Il piccolo Paese elvetico ha impiegato secoli a garantire la libera circolazione delle persone al proprio interno. E' quindi normalissimo che la grande Ue incontri tante difficoltà a questo proposito
di EDGAR SCHULER (Tages Anzeiger)
01 novembre 2016
Libera circolazione, l'esempio della Svizzera per l'Europa
Oggi sembra incredibile, ma Zurigo nel Settecento opponeva un ferreo divieto a stabilirsi all’interno delle sua mura persino ai contadini dei villaggi adiacenti. Le città allora custodivano gelosamente i privilegi dei loro abitanti, mantenendo pertanto piccole dimensioni e scarso peso. Servì l’intervento dei soldati di Napoleone e in seguito dii politici illuminati per imporre la libera circolazione delle persone all’interno dei confini svizzeri. In totale, con molte battute d’arresto, ci vollero due secoli. Oltre all’intervento militare francese fu necessaria anche una guerra civile. La ricompensa di questi sforzi, oggi come allora, è un’economia fiorente, frutto non solo, ma anche, della libertà di residenza che la Svizzera garantisce all’interno dei suoi confini.
Il diritto di perseguire la propria felicità in seno a uno stato nazionale ove se ne presentino le maggiori opportunità è costato anche ad altri paesi un processo lungo, difficile e spesso sanguinoso. Oggi la Ue lotta per la libertà di residenza all’interno dei propri confini, incomparabilmente più vasti. Per la maggioranza dei britannici è stata un elemento chiave del voto contro l’Ue e a favore della Brexit. Boris Johnson, Marine Le Pen, Geert Wilders, Frauke Petry e gli altri populisti d’Europa la assimilano all’immigrazione selvaggia e alla perdita di privilegi delle popolazioni locali.
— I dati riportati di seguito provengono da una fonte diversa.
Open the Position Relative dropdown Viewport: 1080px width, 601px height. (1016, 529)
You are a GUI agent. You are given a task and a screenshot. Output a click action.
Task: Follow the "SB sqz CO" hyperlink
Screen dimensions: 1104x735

Anche la sinistra fa fatica ad accettare il concetto, associandolo al capitalismo illimitato.
Invece i vertici dell’Ue sono inflessibili quanto alla libera circolazione delle persone. Jean-Claude Juncker e Angela Merkel ribadiscono che se si vuole far parte dell’Unione e godere dei vantaggi che l’adesione comporta, occorre garantire a tutti i cittadini Ue libero accesso al proprio mercato del lavoro. Niente libero mercato in Europa senza libertà di residenza. Vale anche per i paesi che intendono aderire al mercato unico da non membri, come la Svizzera o, a breve, la Gran Bretagna.
La Ue rischia di frantumarsi su questi contrasti. Il voto per la Brexit è stato l’inizio della fine, i maggiori critici dell’Ue ne sono convinti in tutta Europa. L’asprezza del dissidio sulla libera circolazione che oggi divide l’Unione ha sorpreso molti, in realtà è sorprendente che questa reazione si manifesti solo ora.
Assieme all’euro e alla libera circolazione delle merci dei servizi e dei capitali il progetto della libera circolazione degli individui è frutto di una dinamica innescata dalla caduta del muro nel 1989. L’allora presidente francese François Mitterrand e il cancelliere tedesco Helmut Kohl elaborarono una tabella di marcia con l’obiettivo di creare una sempre maggiore integrazione europea. L’accordo di Maastricht nel 1993 rese i cittadini degli stati membri automaticamente cittadini dell’Unione, con il diritto di stabilirsi ovunque nell’Ue.
Ma gli architetti dell’Ue avevano sottovalutato i problemi esistenti allora come oggi: l’enorme divario di prosperità tra i vari paesi, le differenze nella conformazione dello stato sociale e i timori, facilmente cavalcabili, di perdere privilegi. Diversamente da quanto accaduto nella Svizzera dell’Ottocento oggi è impensabile che in Europa si usino le armi in nome della libertà di circolazione delle persone. Ma la dolorosa esperienza svizzera insegna che per realizzarla non basta un accordo solennemente sottoscritto. La libertà di residenza in una struttura complessa quale è l’Ue richiede tempo. E servono regole, perché i sistemi economici e sociali dei singoli paesi siano in grado di gestire ragionevolmente l’immigrazione o l’emigrazione. Ma vale la pena di investire in questo progetto, perché le libertà di commercio e residenza hanno in sé il potenziale di superare la stagnazione economica.